The latest government reshuffle comes six weeks after Macron appointed Elisabeth Borne to lead a new governing coalition at the start of the president’s second term. It is partly the result of rules that Macron, and French presidents before him, had put in place before the parliamentary vote: only ministers who retain their seats will remain in government posts.

Three of Macron’s 15 ministers failed to win re-election to parliament in a two-round vote last month and were replaced on Monday. Christophe Bechu is the new environment minister and Francois Braun is in charge of health. Herve Berville is the secretary of state for the sea.

In addition, Damien Abad, the disability policy minister who is under investigation for rape and sexual misconduct, has been replaced by Jean-Christophe Combe, the former director general of the French Red Cross.

The new cabinet is expected to hold its first meeting later on Monday.

The sexual misconduct allegations against Abad emerged just days after Borne, the second woman in French history to be appointed prime minister, announced her new government on May 22 following Macron’s re-election in April.

The accusations were particularly embarrassing for the new prime minister and president, who claim to be champions of women’s rights and have promised “zero tolerance” for sexual misconduct.

Two women claimed that Abad had assaulted them more than a decade ago. He has strongly denied the allegations and said such claims would be impossible given his own disability, which affects his joints and muscles.

Macro together!
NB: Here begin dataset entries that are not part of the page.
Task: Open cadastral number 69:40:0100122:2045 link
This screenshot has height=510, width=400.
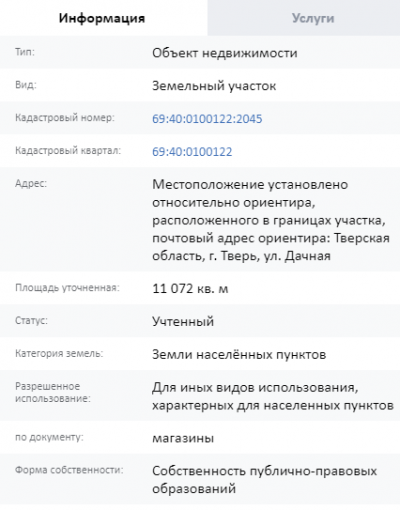Action: [207, 119]
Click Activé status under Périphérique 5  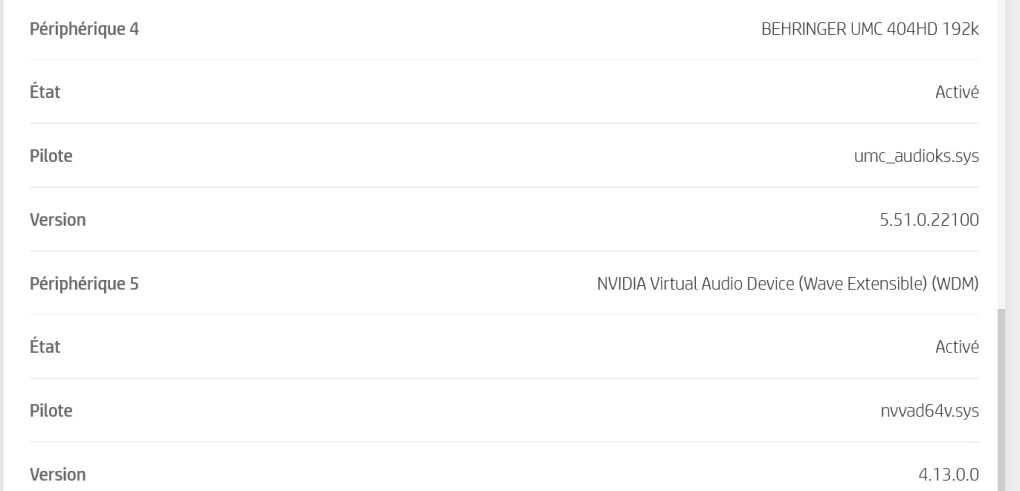click(x=957, y=347)
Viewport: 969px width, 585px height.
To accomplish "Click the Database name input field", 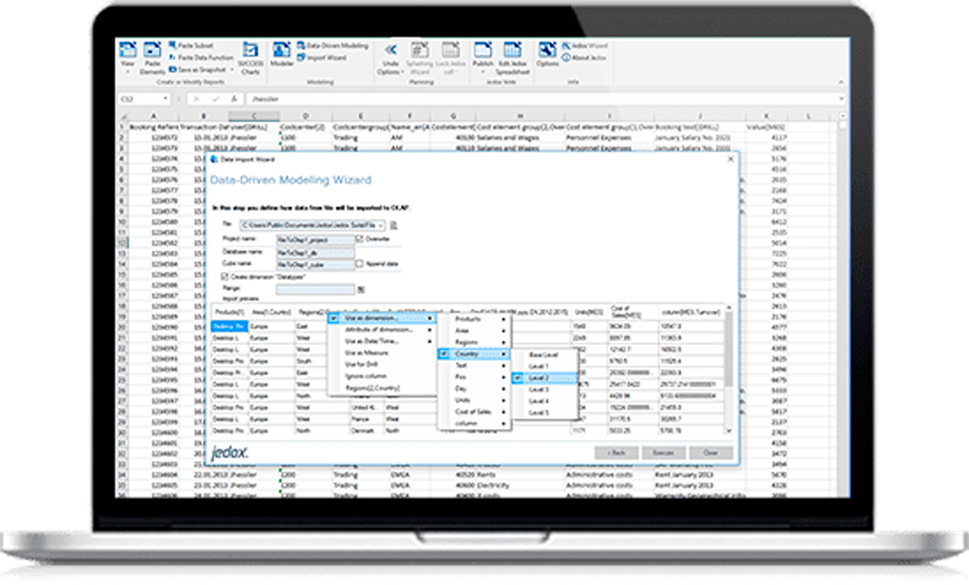I will point(313,252).
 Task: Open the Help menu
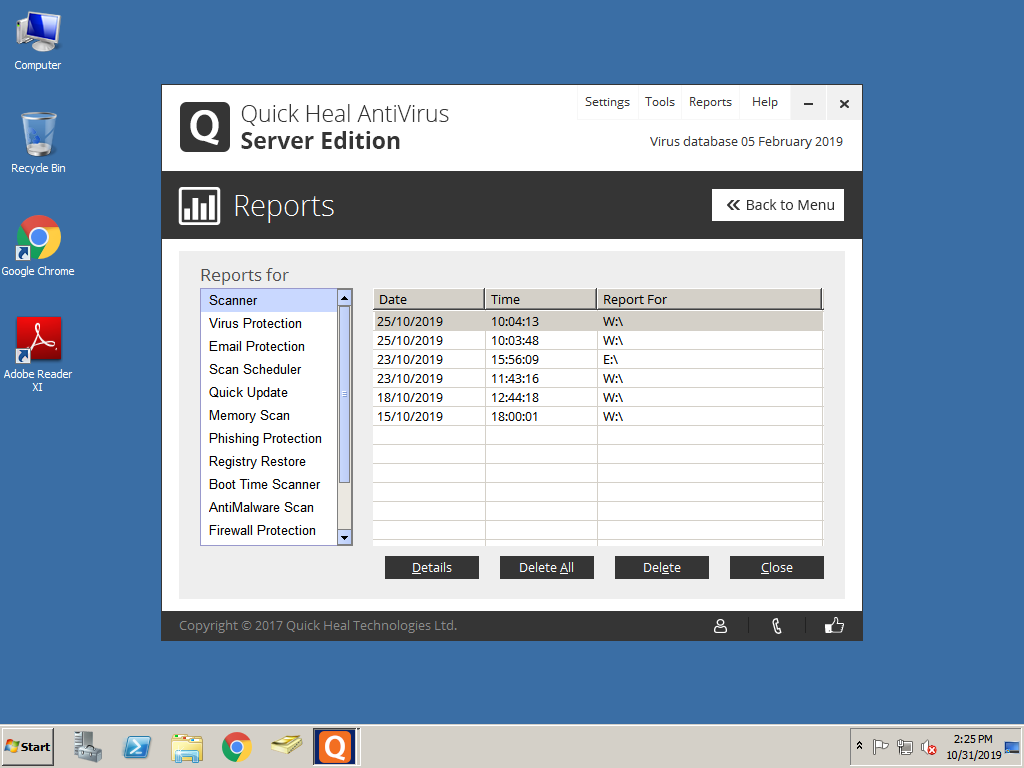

The alliance won the most seats in the National Assembly in last month’s elections, but fell 44 seats short of a majority in France’s most powerful parliamentary chamber, as voters opted for the leftist Nupes coalition and the National group of extreme right of Marine Le Pen.

With the most seats in the National Assembly, his government still has the ability to govern, but only by negotiating with legislators. To avoid the impasse, Macron’s Renaissance party and its allies may try to negotiate on a case-by-case basis with center-left and conservative party lawmakers.

Macron was re-elected president in April on an agenda that includes measures to boost purchasing power, tax cuts and raising the minimum retirement age from 62 to 65.

Last week, the National Assembly elected another Macron loyalist, Yael Braun-Pivet, as the new president, the first woman to hold the post. She was elected after her predecessor lost her seat in parliament in the elections.